I suspect that many, possibly most people reading this piece are too young to have had the experience of having their minds blown by the ABC network series The Twilight Zone, the show that transformed television in the 1960s the way Twin Peaks did in the 90s. The 24th episode of the show’s third season was entitled To Serve Man. No one who’s seen it will ever forget it. A nine-foot tall representative from a highly advanced alien species arrives on Earth and addresses the U.N., offering the human race the technology that will end hunger, war, and disease, and turn deserts into gardens. (These are, by the way, the same promises being made for AGI) Inviting mankind to visit his planet to see the proof of his claims, he departs, leaving behind a copy of his civilization’s founding document, an oversized book written in his almost indecipherable cuneiform, and a fleet of ships ready to ferry humans to his paradisal planet. Throughout the episode, we see humanity gradually won over by the Utopian offer and beginning to board spaceships for what may be a very extended visit, while in the background, the U.N. decryption expert makes increasingly frantic efforts to translate the holy text, certain that there must be a message of great spiritual importance. At the very last minute, as a large group, including her erstwhile colleague and lover, are getting ready to board, she breaks through the crowd at the dock and screams, “I did the translation! To Serve Man…it’s a cookbook!”

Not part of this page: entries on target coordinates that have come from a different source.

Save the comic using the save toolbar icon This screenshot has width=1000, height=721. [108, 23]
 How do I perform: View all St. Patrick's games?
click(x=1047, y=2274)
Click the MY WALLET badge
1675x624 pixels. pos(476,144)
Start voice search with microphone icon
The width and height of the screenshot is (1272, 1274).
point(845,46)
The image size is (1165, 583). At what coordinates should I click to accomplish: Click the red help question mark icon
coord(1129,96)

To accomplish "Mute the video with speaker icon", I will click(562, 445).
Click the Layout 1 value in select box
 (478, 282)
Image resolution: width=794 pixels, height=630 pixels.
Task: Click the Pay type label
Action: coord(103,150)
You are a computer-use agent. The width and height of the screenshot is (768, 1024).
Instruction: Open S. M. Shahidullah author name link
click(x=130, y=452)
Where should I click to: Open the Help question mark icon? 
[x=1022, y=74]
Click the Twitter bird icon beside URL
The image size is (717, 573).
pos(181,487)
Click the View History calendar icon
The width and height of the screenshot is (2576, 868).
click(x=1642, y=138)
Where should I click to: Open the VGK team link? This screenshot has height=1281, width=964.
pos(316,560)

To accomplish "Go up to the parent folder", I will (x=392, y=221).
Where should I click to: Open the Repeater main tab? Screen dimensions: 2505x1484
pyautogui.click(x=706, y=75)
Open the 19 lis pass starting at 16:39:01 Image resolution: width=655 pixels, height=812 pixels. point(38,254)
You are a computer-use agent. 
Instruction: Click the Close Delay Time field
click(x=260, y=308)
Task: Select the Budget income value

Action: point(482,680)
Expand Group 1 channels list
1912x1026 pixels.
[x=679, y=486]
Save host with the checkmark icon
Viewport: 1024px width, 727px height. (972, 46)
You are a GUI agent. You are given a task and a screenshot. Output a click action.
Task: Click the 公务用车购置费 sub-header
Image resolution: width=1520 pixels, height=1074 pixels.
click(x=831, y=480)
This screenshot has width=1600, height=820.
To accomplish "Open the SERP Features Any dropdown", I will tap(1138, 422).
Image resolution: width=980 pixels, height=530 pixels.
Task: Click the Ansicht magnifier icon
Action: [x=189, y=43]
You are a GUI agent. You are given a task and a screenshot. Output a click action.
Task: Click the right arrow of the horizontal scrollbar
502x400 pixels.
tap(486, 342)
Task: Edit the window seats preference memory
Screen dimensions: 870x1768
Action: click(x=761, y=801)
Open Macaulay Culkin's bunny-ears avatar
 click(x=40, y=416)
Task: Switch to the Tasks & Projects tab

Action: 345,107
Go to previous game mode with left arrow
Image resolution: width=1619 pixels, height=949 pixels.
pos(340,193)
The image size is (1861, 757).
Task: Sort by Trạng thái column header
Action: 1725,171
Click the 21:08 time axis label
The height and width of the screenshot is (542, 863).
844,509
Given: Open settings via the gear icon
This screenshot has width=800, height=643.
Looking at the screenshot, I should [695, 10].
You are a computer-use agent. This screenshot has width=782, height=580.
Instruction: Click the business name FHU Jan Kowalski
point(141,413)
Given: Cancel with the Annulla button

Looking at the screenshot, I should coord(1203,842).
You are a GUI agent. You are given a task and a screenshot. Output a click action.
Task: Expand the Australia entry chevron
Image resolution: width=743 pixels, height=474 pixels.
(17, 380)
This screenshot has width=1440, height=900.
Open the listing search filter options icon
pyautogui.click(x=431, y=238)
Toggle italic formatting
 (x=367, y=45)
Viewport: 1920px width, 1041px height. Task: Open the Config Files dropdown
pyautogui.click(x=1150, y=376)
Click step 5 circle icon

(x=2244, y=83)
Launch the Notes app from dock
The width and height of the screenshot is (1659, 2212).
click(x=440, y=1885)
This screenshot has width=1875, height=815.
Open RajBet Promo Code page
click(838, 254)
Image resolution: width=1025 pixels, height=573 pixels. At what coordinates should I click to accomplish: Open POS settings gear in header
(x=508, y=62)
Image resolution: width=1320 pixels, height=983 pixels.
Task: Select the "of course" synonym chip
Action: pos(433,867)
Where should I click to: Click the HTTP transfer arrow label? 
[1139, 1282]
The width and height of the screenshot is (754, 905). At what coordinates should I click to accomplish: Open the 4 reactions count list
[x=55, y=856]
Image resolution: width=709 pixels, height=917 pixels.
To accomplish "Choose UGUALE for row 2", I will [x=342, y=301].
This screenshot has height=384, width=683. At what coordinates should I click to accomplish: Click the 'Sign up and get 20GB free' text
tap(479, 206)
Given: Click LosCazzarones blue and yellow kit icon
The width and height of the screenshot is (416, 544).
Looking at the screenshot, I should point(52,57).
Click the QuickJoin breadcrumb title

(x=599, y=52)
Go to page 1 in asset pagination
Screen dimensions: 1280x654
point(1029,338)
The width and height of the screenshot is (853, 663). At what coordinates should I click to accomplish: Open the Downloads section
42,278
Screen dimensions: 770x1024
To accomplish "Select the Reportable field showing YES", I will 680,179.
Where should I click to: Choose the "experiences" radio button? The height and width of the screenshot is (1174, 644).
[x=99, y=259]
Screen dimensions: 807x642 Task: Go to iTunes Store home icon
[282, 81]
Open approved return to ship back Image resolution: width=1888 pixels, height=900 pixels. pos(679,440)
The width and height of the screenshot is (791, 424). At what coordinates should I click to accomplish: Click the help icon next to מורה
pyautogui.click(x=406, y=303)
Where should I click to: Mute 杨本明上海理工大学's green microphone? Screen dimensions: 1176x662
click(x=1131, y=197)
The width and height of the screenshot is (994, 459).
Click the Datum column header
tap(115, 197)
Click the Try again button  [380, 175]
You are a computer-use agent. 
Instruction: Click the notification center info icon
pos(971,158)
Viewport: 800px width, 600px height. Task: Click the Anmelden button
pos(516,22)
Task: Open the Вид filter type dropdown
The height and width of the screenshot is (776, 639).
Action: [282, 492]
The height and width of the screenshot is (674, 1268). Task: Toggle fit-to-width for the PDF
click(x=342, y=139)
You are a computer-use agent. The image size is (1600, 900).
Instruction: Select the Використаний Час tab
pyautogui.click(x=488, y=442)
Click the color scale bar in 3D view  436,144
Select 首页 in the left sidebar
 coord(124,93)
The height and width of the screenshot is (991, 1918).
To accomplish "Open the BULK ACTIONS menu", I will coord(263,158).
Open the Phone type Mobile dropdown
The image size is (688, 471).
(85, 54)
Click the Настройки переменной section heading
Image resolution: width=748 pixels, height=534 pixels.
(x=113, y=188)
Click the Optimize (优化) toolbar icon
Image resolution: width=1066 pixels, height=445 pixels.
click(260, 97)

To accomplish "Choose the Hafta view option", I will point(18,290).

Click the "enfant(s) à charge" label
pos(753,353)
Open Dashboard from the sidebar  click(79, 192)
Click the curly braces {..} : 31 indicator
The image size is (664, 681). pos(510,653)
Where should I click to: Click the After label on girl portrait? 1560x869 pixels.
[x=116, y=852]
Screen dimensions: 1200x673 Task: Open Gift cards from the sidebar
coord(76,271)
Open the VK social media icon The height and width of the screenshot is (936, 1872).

AI stands ready to serve man, all right, but we have not yet deciphered its big book, so we can’t say how it will do so. The book is no doubt full of wondrous recipes. A cure for cancer. Alzheimers. Maybe even a kind of immortality. But I’m afraid to say that, in the end, there is no free lunch. Something will have to be bartered. Exchanged. And I fear that unless we learn very soon what is going on inside the black box, it will be our sovereignty, our sanity, and our souls. All aboard!